Bu süreçte annem, kardeşlerim ve eşim en büyük destekçimdi. Babam vefat etmişti kayınpederim de yaşadıklarımızın farkındaydı bize ker konuda desteklerini esirgemediler. Biz küçük bir ilçede yaşıyorduk herkes tarafından sevilen sayılan bir aileydik. Akrabalarımız tarafından çok büyük bir sosyal dışlanmaya maruz kalmadık. Ancak arkadaş çevremde büyük bir yalnızlaştırılmaya mahkûm edildim. Çoğu arkadaşım ‘nasılsın’ diye sormadı, sosyal medya hesaplarından silenler oldu, telefon rehberinden silenler oldu mu bilmiyorum. Çünkü ben aramadım onların aramasını bekledim, bu süreçte yanımda olduklarını bilmek istedim benim halimi hatırımı sormalarını bekledim ancak büyük bir yalnızlığa itildim. Bir arkadaşıma yaşadığım hukuksuzluğu anlatmaya çalıştım, yasal bir sendika üyeliği yüzünden ihraç edildiğimi düşünüyorum dediğimde umursamaz bir tavır takındı.
BENİ VE EŞİMİ EN YAKIN AKRABAMIZ POLİSE İHBAR ETTİ
Bu süreçte bizim sevenimiz olduğu kadar sevmeyenlerin de olduğunu gördük. Benim ihraç edildiğimin ertesi günü 155 aranıyor arayan kişi ‘bu bayan ihraç edildi eşinin de ihraç edilmesi gerekir’ diye ihbarda bulunuyor. Sonra öğreniyoruz ki bu ihbarı yapan kişi en yakınlarımızdan biri.’’
KILIÇDAROĞLU’NUN KHK SORUNUNU ÇÖZECEĞİNE İNANIYORUM
Kemal Kılıçdaroğlu ve partisi KHK’lılara yapılan hukuksuzlukları biliyor ve bunların giderilmesi için de iktidara geldiklerinde bu hukuksuzlukların sona erdirileceğinin vaadini veriyorlar. Bizler KHK platformu olarak Kılıçdaroğlu’na soru sorduktan sonra Özgür Özel ile de görüşme fırsatı bulduk. Özgür Özel de ‘KHK’lıları göreve iade edeceğiz’ derken yasal faaliyetleri nedeniyle ihraç edilen ve suça karışmamış insanları kastediyoruz.’ dedi. Ben Kemal Kılıçdaroğlu’nun KHK sorununu çözeceğine inanıyorum.’’

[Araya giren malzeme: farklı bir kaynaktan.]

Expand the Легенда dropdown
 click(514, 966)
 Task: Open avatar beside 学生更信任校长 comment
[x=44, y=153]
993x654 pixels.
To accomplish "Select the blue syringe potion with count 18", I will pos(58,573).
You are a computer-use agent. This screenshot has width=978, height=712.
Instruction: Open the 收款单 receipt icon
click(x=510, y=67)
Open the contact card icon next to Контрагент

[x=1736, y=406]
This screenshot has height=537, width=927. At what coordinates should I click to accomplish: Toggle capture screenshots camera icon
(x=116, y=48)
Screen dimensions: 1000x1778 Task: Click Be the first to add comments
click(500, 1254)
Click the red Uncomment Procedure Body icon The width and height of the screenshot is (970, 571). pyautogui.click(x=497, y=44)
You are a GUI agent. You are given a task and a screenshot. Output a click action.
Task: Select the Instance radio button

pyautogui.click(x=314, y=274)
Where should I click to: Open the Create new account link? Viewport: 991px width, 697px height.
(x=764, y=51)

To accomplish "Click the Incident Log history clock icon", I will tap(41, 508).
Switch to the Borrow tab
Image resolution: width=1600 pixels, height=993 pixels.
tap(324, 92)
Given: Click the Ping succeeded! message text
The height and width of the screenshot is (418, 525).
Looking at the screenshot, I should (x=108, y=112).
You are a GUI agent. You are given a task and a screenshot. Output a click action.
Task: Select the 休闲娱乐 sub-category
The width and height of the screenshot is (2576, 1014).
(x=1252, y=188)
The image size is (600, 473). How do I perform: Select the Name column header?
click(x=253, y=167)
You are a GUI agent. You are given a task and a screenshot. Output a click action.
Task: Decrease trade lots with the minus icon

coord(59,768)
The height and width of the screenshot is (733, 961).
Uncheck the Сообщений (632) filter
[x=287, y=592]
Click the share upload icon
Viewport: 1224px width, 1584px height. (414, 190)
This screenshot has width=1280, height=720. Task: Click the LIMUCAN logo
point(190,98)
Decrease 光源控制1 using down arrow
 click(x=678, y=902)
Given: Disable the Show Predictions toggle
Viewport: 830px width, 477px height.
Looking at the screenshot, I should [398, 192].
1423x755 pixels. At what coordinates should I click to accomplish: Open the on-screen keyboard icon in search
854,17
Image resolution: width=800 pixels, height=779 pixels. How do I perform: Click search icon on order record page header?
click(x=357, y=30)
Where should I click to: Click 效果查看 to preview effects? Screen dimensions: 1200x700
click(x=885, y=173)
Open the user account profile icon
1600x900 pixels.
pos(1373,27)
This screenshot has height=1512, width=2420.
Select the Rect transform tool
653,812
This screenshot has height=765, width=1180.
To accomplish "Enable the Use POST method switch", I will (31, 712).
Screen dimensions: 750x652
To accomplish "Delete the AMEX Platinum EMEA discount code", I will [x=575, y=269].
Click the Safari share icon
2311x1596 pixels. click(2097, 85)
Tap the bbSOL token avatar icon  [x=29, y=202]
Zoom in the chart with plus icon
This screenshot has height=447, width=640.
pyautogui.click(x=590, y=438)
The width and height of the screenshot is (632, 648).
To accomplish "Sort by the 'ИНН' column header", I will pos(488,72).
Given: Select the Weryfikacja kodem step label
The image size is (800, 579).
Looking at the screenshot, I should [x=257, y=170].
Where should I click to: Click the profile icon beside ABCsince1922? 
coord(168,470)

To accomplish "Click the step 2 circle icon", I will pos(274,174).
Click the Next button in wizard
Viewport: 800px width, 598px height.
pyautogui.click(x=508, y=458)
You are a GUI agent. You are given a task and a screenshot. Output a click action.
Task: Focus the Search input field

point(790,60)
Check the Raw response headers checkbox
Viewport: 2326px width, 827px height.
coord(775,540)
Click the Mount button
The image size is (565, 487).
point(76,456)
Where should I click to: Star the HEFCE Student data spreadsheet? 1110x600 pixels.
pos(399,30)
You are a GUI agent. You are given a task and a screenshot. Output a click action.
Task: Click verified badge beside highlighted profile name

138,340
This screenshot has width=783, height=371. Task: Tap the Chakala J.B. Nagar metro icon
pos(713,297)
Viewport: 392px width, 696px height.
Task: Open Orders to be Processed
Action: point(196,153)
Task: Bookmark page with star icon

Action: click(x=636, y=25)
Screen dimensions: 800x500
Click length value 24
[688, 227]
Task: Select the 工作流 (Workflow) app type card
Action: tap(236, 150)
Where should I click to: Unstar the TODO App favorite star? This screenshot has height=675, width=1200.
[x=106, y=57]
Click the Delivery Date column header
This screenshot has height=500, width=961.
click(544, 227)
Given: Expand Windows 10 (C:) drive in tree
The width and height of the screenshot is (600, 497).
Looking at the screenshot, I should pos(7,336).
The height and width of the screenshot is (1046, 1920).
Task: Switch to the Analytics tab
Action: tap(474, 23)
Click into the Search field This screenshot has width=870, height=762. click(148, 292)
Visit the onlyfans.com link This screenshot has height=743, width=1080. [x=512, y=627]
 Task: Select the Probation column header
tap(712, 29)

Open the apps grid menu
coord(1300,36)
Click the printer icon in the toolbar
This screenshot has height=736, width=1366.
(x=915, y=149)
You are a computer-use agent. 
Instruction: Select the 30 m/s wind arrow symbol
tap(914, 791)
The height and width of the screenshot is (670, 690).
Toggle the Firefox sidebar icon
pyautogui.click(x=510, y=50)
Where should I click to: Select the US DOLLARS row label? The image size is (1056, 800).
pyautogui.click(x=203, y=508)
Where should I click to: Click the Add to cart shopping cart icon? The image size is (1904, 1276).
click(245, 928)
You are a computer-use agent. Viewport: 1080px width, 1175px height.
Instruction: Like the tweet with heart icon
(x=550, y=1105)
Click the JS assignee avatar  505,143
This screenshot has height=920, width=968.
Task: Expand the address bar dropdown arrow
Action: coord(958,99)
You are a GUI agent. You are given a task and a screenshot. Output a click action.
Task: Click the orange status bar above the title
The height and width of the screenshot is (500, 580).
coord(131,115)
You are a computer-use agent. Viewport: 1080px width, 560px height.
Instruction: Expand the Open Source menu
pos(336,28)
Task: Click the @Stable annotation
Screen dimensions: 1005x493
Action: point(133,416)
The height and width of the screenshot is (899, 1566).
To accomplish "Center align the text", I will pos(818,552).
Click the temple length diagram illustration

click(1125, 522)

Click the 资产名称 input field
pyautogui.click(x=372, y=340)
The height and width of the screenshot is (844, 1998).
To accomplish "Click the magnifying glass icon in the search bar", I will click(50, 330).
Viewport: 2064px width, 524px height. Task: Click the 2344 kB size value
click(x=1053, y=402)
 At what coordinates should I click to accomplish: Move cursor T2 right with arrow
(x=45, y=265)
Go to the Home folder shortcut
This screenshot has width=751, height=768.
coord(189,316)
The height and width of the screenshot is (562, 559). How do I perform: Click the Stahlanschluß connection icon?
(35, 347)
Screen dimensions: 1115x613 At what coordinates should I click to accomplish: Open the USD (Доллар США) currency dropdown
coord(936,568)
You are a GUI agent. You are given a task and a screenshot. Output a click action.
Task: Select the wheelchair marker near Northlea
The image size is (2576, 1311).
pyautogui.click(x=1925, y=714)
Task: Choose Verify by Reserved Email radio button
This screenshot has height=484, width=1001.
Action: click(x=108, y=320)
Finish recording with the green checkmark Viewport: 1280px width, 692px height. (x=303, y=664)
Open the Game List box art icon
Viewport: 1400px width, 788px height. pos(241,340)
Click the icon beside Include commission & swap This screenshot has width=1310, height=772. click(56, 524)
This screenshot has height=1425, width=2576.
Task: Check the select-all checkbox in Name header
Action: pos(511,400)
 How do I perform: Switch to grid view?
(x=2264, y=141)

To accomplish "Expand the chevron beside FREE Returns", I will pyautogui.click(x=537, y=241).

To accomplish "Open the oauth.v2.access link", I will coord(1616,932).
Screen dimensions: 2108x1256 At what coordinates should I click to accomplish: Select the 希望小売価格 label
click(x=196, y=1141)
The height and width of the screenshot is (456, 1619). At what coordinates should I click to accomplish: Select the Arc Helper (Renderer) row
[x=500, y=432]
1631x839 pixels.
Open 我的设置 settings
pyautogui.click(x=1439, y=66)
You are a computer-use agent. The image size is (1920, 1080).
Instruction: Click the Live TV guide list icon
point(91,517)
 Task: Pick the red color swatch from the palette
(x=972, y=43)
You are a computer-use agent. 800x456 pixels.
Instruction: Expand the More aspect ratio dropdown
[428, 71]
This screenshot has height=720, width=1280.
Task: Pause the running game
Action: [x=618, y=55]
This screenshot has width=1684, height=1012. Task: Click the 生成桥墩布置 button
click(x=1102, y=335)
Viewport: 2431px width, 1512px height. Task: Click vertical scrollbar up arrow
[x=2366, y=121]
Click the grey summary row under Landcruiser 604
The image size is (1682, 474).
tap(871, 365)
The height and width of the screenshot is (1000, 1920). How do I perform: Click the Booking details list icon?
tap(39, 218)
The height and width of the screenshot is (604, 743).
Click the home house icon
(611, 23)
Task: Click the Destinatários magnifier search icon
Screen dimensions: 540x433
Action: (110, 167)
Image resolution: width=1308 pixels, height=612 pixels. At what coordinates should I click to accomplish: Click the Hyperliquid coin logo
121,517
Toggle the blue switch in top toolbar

KILIÇDAROĞLU: MAHKÛMİYET ALMAYAN KHK’LILARIN TAMAMINI GÖREVE İADE EDECEĞİZ
19 Eylül’de Kılıçdaroğlu’nun Malatya’yı ziyareti sırasında düzenlenen kanaat önderleri, muhtarlar ve Sivil Toplum Kuruluşları’yla buluşma toplantısına katılan Özlem Gürcü’nün KHK meselesiyle ilgili sorduğu soruya Kılıçdaroğlu şöyle cevap vermişti:
Adalet sadece benim gibi düşünenler için değil benim gibi düşünmeyenlerin için de adaleti sağlamak zorundasınız. KHK’lılarla ilgili düşüncemi açıkladığımda kıyamet koptu. Vay efendim şunu koruyor bunu koruyor. Hayır efendim öyle değil.
Bir; KHK ile bir kişiyi görevden atıyorsunuz. Devlet dedi ki ‘bunu atacağım’ olabilir. Savcıya gidiyor, savcı diyor ki ‘takipsizlik veriyorum burada bir şey yok.’ O zaman onu göreve iade etmek zorundasınız. Devletin savcısı demişse bir şey yok ama iade etmiyorsunuz bu olmaz.
İki; KHK ile atmışsınız görevden savcı dava açmış, dava Anayasa Mahkemesi’ne kadar gitmiş ve kişi beraat etmiş. Eğer beraat etmişse göreve iade edeceksiniz.
Üç; Barış Akademisyenleri gibi, adalet istediler diye bildiri yayınladı tamamını üniversiten attılar. Ya kardeşim farklı düşündü diye üniversiteden adam mı atılır.
Kanun Hükmünde Kararname ile işine son verilen, beraat eden, mahkûm olmayan herkesi görevine iade edeceğiz. Bu kadar basit, hukukun gereğini yapacağız. Kişi mahkûm olmuşsa ben istesem de zaten göreve iade edemem.’’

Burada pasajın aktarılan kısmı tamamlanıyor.